Le principe : le jeûne n’est pas un acte de foi. C’est une intervention métabolique mesurable. Suivez-le.


Protocole 1 : Jeûne intermittent quotidien (16:8)

C’est la base — le rythme quotidien que la plupart des gens devraient adopter comme référence permanente, et non comme un régime temporaire.

La structure

Période de jeûne : 16 heures. De la fin du repas du soir (idéalement avant 18 h) jusqu’au lendemain vers 10 h–12 h, en passant par la nuit et la matinée.

Période d’alimentation : 8 heures. Deux à trois repas pris entre environ 10 h et 18 h.
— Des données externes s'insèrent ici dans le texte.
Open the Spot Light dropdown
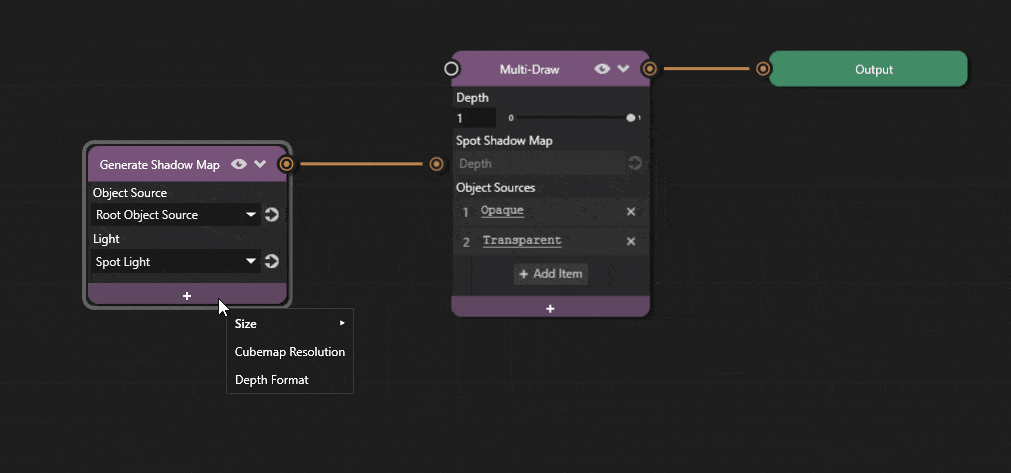Image resolution: width=1011 pixels, height=473 pixels. pyautogui.click(x=175, y=262)
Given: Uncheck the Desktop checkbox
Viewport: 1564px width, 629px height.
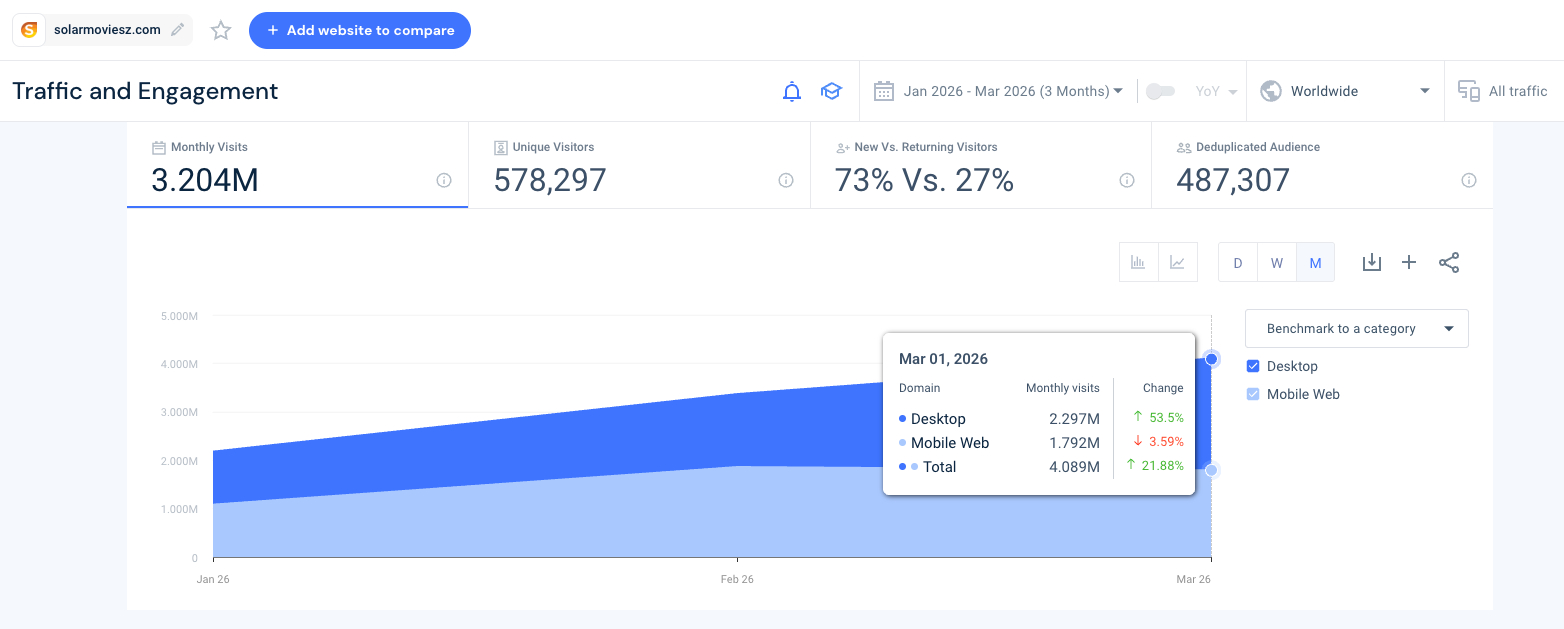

Le premier repas rompt le jeûne ; le dernier repas clôt la période d’alimentation.

Ce qui est autorisé pendant le jeûne

  • Eau structurée, eau hydrogénée, eau de source
  • Tisanes (sans calories) : camomille, menthe poivrée, rooibos, gingembre
  • Préparations à base de plantes toniques dans de l’eau chaude (Reishi, Astragale, Chaga — celles-ci sont de qualité alimentaire et ne rompent pas le jeûne sur le plan métabolique, bien que les puristes puissent ne pas être d’accord ; le bénéfice pratique d’un soutien tonique matinal l’emporte sur les préoccupations théoriques)
  • Compléments alimentaires qui ne contiennent pas de calories ou ne nécessitent pas de processus digestif (les minéraux et les vitamines liposolubles doivent attendre la fenêtre alimentaire)
  • Café noir — autorisé mais déconseillé comme habitude quotidienne ; la caféine masque les signaux énergétiques naturels du corps

Ce qui rompt le jeûne

Tout apport calorique. De la crème dans le café. Une poignée de noix. Du bouillon d’os (contient des protéines et des graisses). Le seuil est d’environ 50 calories — en dessous, la réponse insulinique est négligeable et l’autophagie se poursuit. Au-delà, le jeûne métabolique est rompu.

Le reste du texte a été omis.